● AANGELEVERDE TEKST:
____

Ford-Werke Köln

Keulen (D)   



 
●  Geschiedenis van Ford-Duitsland
●  Recente jubilea
●  Grootste vestiging buiten Amerika
●  Foto's van naoorlogse modellen
●  Rondleiding door de fabriek


april 2010, aanvulling mei 2010 
 

  

Feest in Keulen    

Het jaar 2010 is nauwelijks twee maanden oud als bij Ford in Keulen al twee keer feest is gevierd. In deze donkere tijden voor de mondiale auto-industrie is dat een bijzonderheid. Beide festiviteiten hebben betrekking op mijlpalen. Ze vormen een mooie aanleiding om de fabriek en haar historie eens nader onder de loep te nemen en naar Keulen af te reizen.  
 

 

Op het dak van het oude hoofdgebouw van de Ford-fabriek in Keulen wapperen drie vlaggen: die van het merk, geflankeerd door de nationale kleuren van Duitsland en de Verenigde Staten. Duidelijker kan het niet. De bijna tachtigjarige fabriek is een belangrijk onderdeel van de Duitse auto-industrie maar blijft onlosmakelijk verbonden met de Amerikaanse moeder. Die vervlechting komt nog eens duidelijk naar voren op 5 februari van dit jaar. In de eindmontagehal is de hoogste baas van Ford Europa de gastheer van de Duitse minister van Economische Zaken, de plaatsvervangend minister-president van de deelstaat Nordrhein-Westfalen en de burgemeester van Keulen. Ze zijn gekomen om de productie van de veertigmiljoenste Duitse Ford te vieren.
Topman John Fleming neemt de gelegenheid te baat het belang van het bedrijf voor het wereldwijde Ford-concern te onderstrepen. Buiten Amerika is Ford Keulen de grootste vestiging. Er worden niet alleen auto's gemaakt, maar ook ontworpen en ontwikkeld. Verder zetelt hier sinds 1998 het Europese hoofdkwartier van het merk. Ford Europa is actief in vijftig landen, van Albanië tot Oezbekistan. Ooit waren er in Europa verschillende, los van elkaar opererende fabrieken met elk hun eigen modellen. Dat is al lang verleden tijd. De Franse tak is in de jaren vijftig verkocht en in de jaren zeventig kwam de integratie van de Britse en Duitse dochterondernemingen tot stand. Het is tekenend voor het verval van de Britse industrie dat het Europese bruggenhoofd in Duitsland kwam. Op 5 februari wordt een uitspraak van Henry Ford zelf nog even aangehaald. Bij het leggen van de eerste steen voor de fabriek in 1930, voorspelde hij: “The Germans will make a good job”.

____

● AANGELEVERDE GEGEVENS:

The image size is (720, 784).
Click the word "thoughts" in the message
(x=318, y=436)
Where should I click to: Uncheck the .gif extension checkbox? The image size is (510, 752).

____

● OPDRACHTEN:
a) Schrijf uit de tekst over de Ford-fabriek in Keulen letterlijk het stuk over dat begint bij "Feest in Keulen" en doorloopt tot en met "af te reizen.".
b) Schrijf het vervolg van de tekst over de Ford-fabriek in Keulen, aansluitend op de laatste zin die er staat.
De lijst is afzonderlijk materiaal dat los staat van de tekst.

● GESCHREVEN ANTWOORDEN:
a)
Feest in Keulen    

Het jaar 2010 is nauwelijks twee maanden oud als bij Ford in Keulen al twee keer feest is gevierd. In deze donkere tijden voor de mondiale auto-industrie is dat een bijzonderheid. Beide festiviteiten hebben betrekking op mijlpalen. Ze vormen een mooie aanleiding om de fabriek en haar historie eens nader onder de loep te nemen en naar Keulen af te reizen.

b)
 


Miljoen
Tot de Duitse Ford-fabriek behoren ook de vestigingen in Saarlouis (Saarland) en Genk in België. In totaliteit werken er 29.000 mensen. Jaarlijks produceert het bedrijf één miljoen auto's. Tachtig procent daarvan is bestemd voor de export, zelfs naar verre oorden als Japan, Australië, Nieuw Zeeland en Zuid-Afrika. De omzet in 2008 bedroeg bijna twintig miljard euro.
In Keulen-Niehl, ons reisdoel, zijn zo'n 17.000 werknemers van vijftig nationaliteiten actief. De afgelopen tien jaar investeerde Ford meer dan 4,35 miljard euro in aanpassing en modernisering van de fabriek. Dat heeft geleid tot een verdere stijging van de productiviteit. Het bedrijf behoort op dit vlak tot de Europese top.
De trots op het bereikte resultaat werd eerder dit jaar op 12 januari nog eens onderstreept. Op feestelijke wijze werd gevierd dat de halfmiljoenste Ford Fiesta van het nieuwste model de fabriekspoort verliet. In sombere tijden moet je elke vreugdevolle situatie aangrijpen! Feest is ook een mooie gelegenheid om even terug te kijken.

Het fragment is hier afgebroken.